© David Hurn / Magnum Photos / Londra, 1964
Bazen bir yılgınlığa kapılıyorum ve fotoğraflar bana öyle yavan, öyle düz geliyor ki bütün fotoğrafların anlamsız olduğunu düşünüyorum, ne fotoğraf çekmek, ne okumak, ne sergilere gitmek, ne de yazmak içimden gelmiyor ve neticede böyle zamanlarda fotoğrafa inanmıyorum.
Magnum fotoğraf ajansının en yetenekli ama bence biraz gölgede kalmış fotoğrafçılarından biri olan 1934 doğumlu David Hurn aynı zamanda şahane bir yapıt sayılan "Fotoğrafçı Olmak Üzerine Pratik Bir Rehber" isimli kitabın da yazarı.
Zaten sadece fotoğrafı çekip kaçan, temeli zayıf, kendini geliştirememiş korkak fotoğrafçıları sevemiyorum bir türlü, dünya, insan ve eşyanın tabiatı hakkında bir fikri, söyleyeceği bir sözü olan fotoğrafçılar çok daha değerli benim için.
Kendimi kötü hissettiğim vakitlerde damardan hemen kana karışan fotoğrafçılarıma sığınmanın saati gelmiş demektir. Çünkü görmesini bilince, daha doğrusu kendini tanıdıkça, insanı görünmeyen ipliklerle kendisine bağlayan derinlikte fotoğraflar var, o güzel fotoğraflara ve fotoğrafların zamanlarına gitmek gerekli oluyor böyle günlerde.
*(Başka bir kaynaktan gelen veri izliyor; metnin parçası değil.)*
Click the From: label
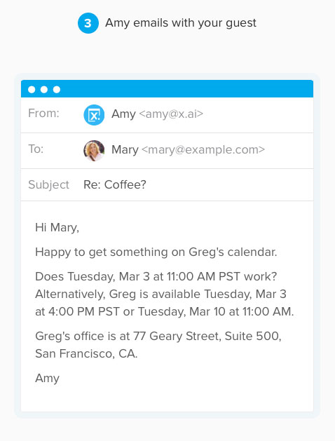335x441 pixels. pos(44,114)
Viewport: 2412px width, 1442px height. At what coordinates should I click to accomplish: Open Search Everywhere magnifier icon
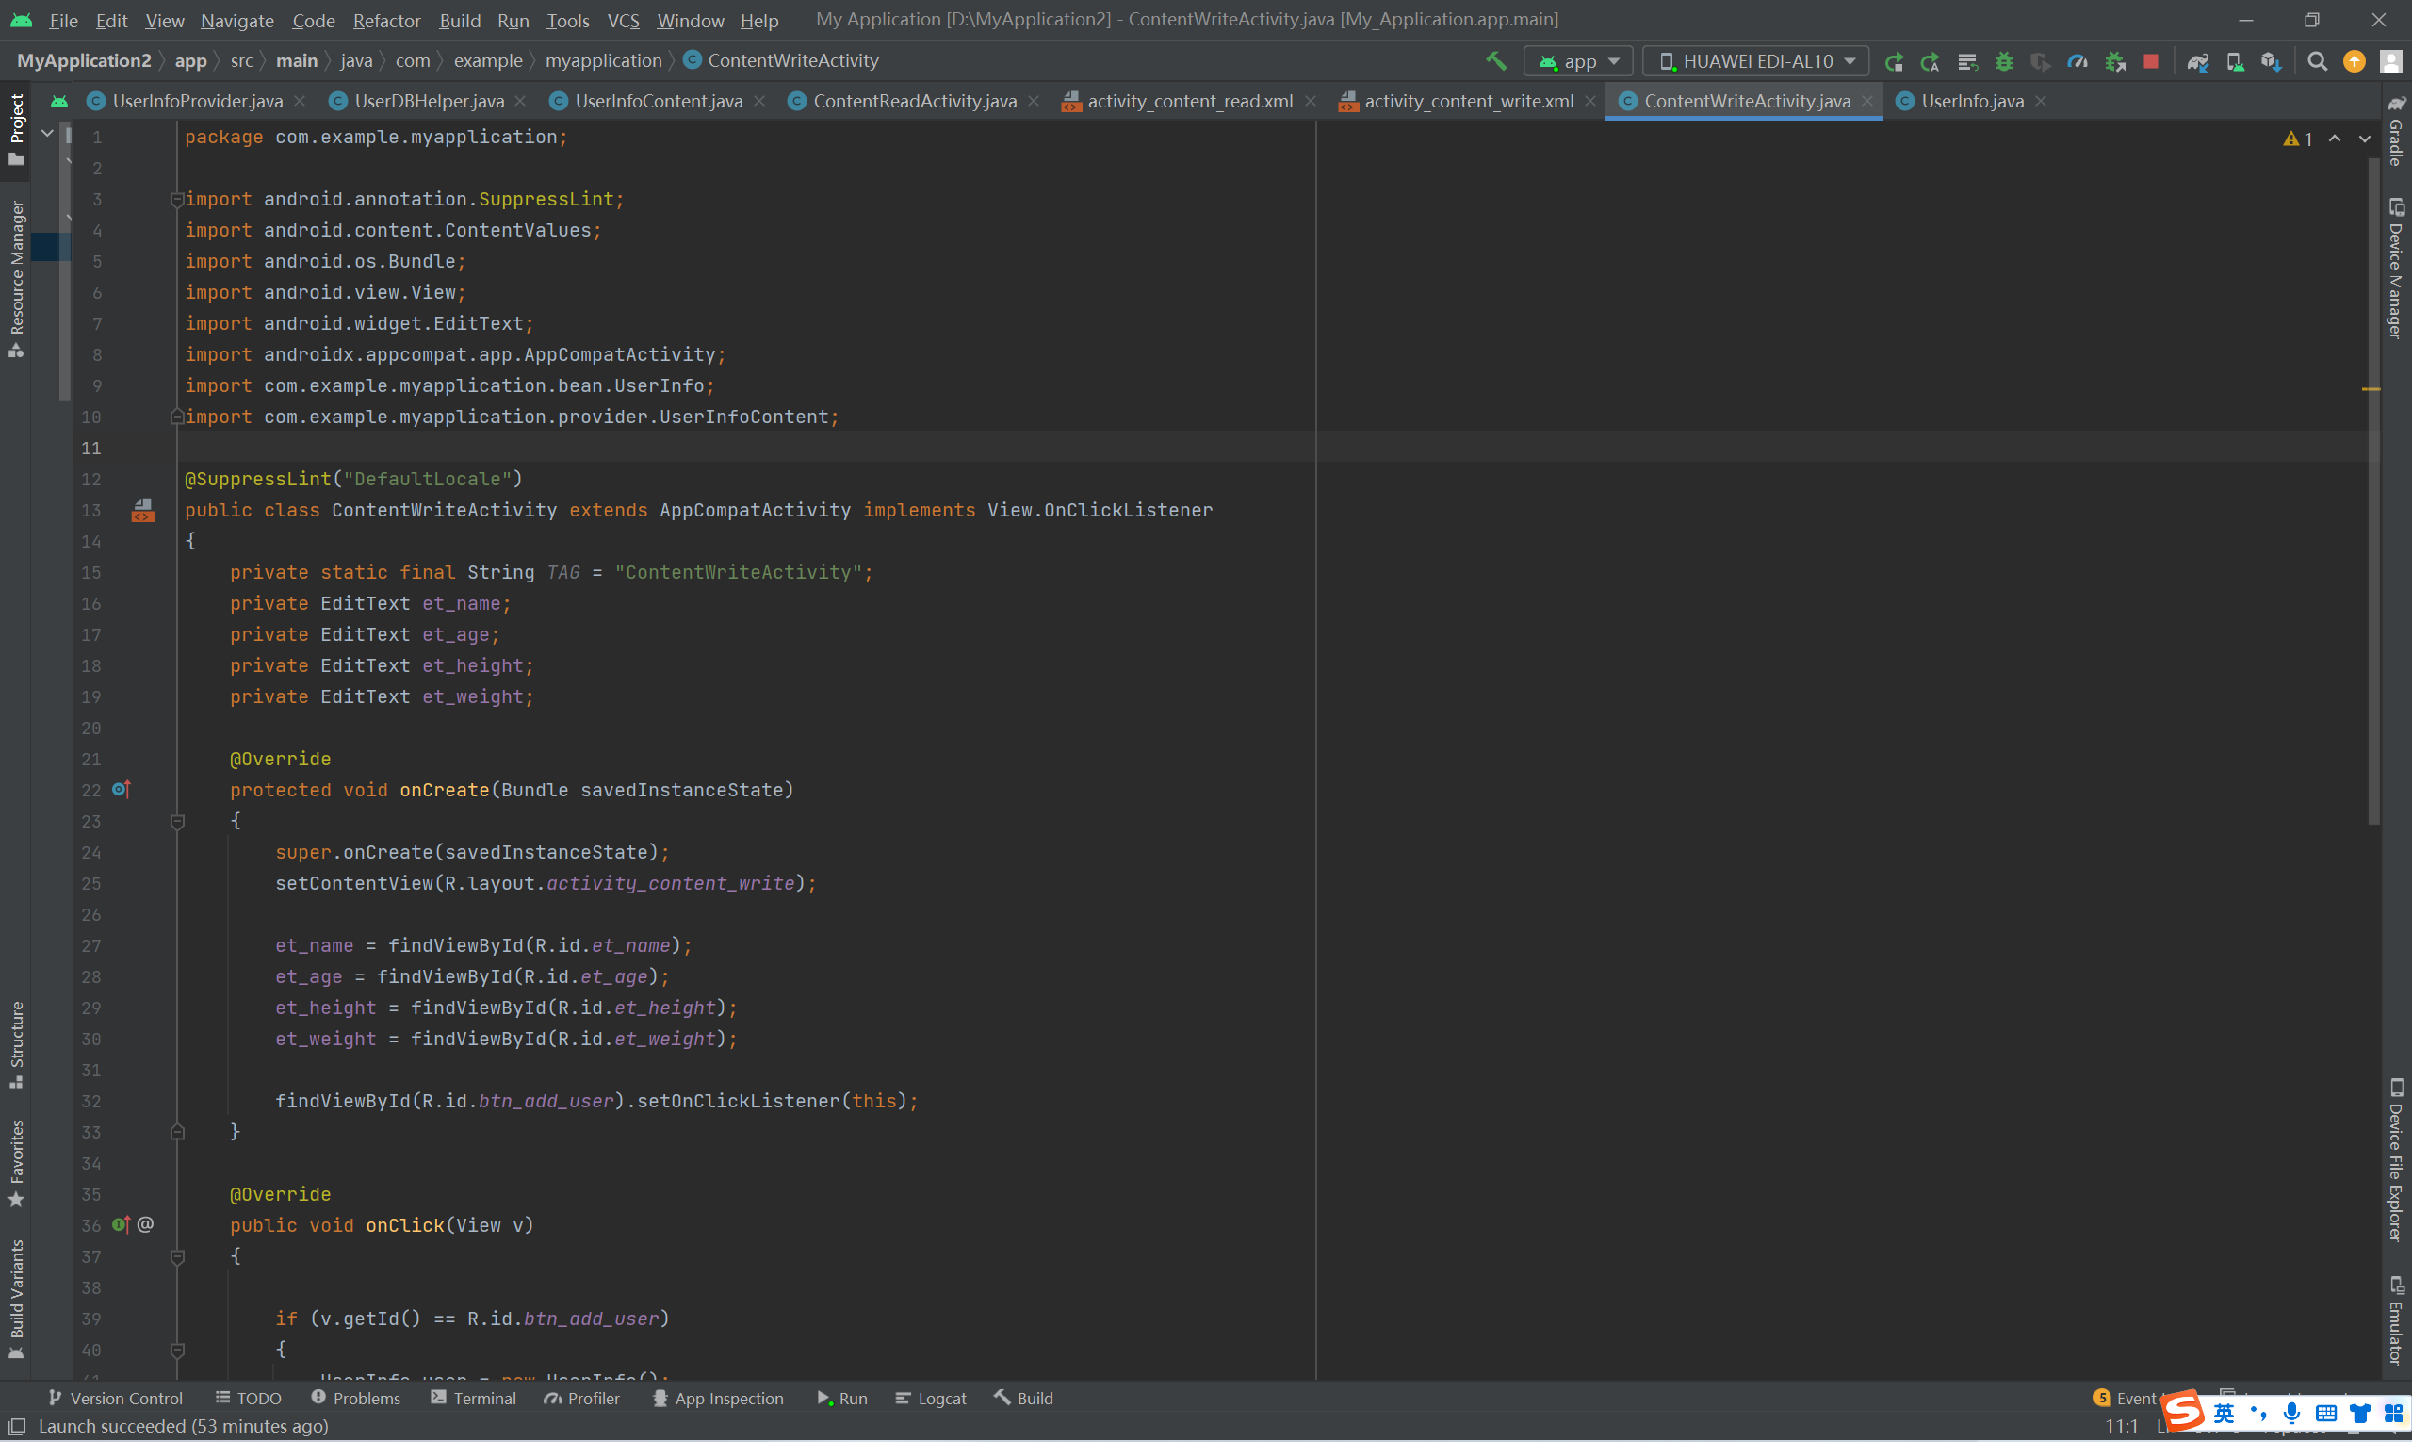(2317, 61)
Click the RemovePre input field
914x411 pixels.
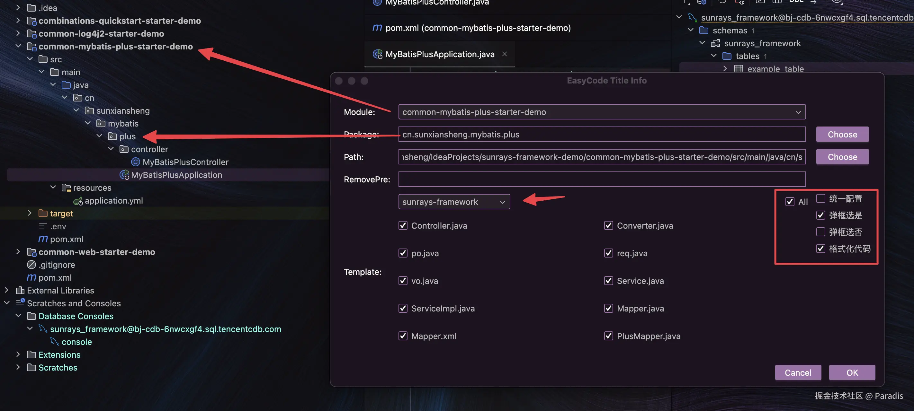(601, 179)
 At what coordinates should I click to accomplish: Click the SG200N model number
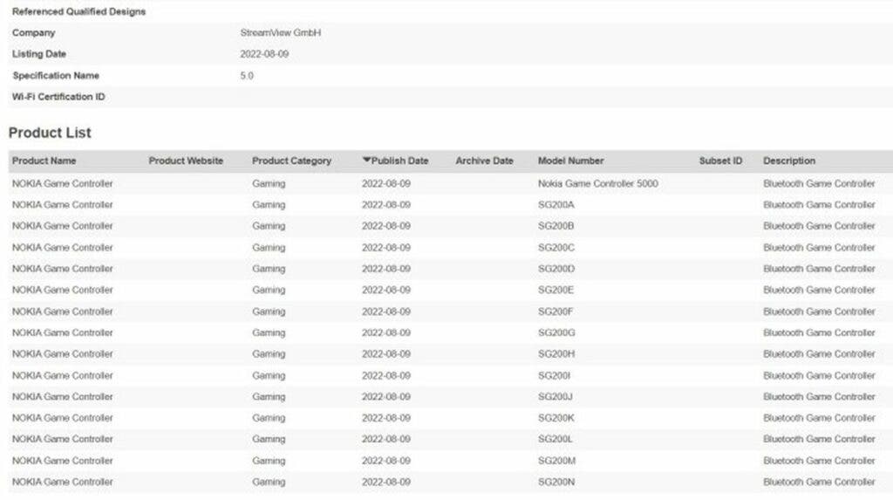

Ben de öyle yapıyorum ve David Hurn ustanın çektiği fotoğrafa benzer fotoğrafları alıyorum karşıma, ardından yine kalbimde alev alan fotoğrafın yılları aşan kudretine ve zamanda ele geçirilemez oluşuna yeniden, yeniden bağlanıyorum.
Yukarıdaki fotoğrafı ne zaman görsem kendimi bir anda, o delirmiş öğrencilerin Beatles için bağırdığı 1964 yılına gidiyorum: Otoriteyi temsil eden bir görevlinin gençlere engel oluşunu ve onların heyecanını dizginlemeye çalışmasını görüyoruz, ardından fotoğrafın öznesi olan çocuğun fotoğrafın en dikkat çekici noktasındaki duruşuna bir kez daha dönüyoruz, fotoğrafın başlangıç ve bitiş noktası aynı çocuk. Her şeye rağmen kalabalıktan koparak içinde kabaran duygularını gösteren bir çocuğun taşkınlığını, öfkesini ve kendinden geçişini izliyoruz.
Bir yumruğunu havaya kaldırmış ve ağlayan ve bağıran bu aşkın çocuk kabına sığamayan sevgisiyle, arkadaşlarının arasından fırlayıp en ön sıraya kadar gelerek, kaçarak, gözü sadece görmek istediğine odaklanmış bir halde, bir heykel gibi unutulmaz duruşuyla Beatles tutkusunun bir göstergesi olduğu kadar benim fotoğrafa olan inancımın da bir görüntüsüdür.
Bir vakitler, Beatles, sessiz sakin ve akıllı uslu yetiştirilmek istenen bunalmış, canı sıkkın çocukları zıvanadan çıkarıyor ve içlerindeki ateşi çoğaltıyordu.
Şimdi bile aradan geçen bunca yıldan sonra bu ateş sönmüş değildir. Güzel kulaklar ne zaman bir Beatles şarkısını dinlese, bu fotoğraftaki çocuk gibi isyan eder, yumruğunu içinden taşan sevgiyle ve ağlayarak havaya kaldırır, ama saldırganlıktan uzak, sadece ağlayarak, öfke dolu belki ama aşktan, sevgiden ve hayranlıktan güç alan kırık bir öfke bu, sadece Lennon'ın pencereden uzanan eli dahi yeter bu kız çocuğunu sevindirmeye.
Beatles sevmek, kabına sığmayan fotoğrafları sevmek gibidir. Hayata, anneye, babaya, öğretmenlere, patronlara, şeflere, kıçı kırık insanlara kızabilirsiniz, küsebilirsiniz, içiniz öfkeyle dolu olabilir, böyle zamanlarda o güzel şarkılar hep kulaklarınızdadır. Özdemir Asaf'ın dediği gibi kulaklar bitse de şarkılar bitmeyecektir, hele Beatles hiç bitmeyecektir!
Zaman her şeyi yutuyor, fotoğraf hariç.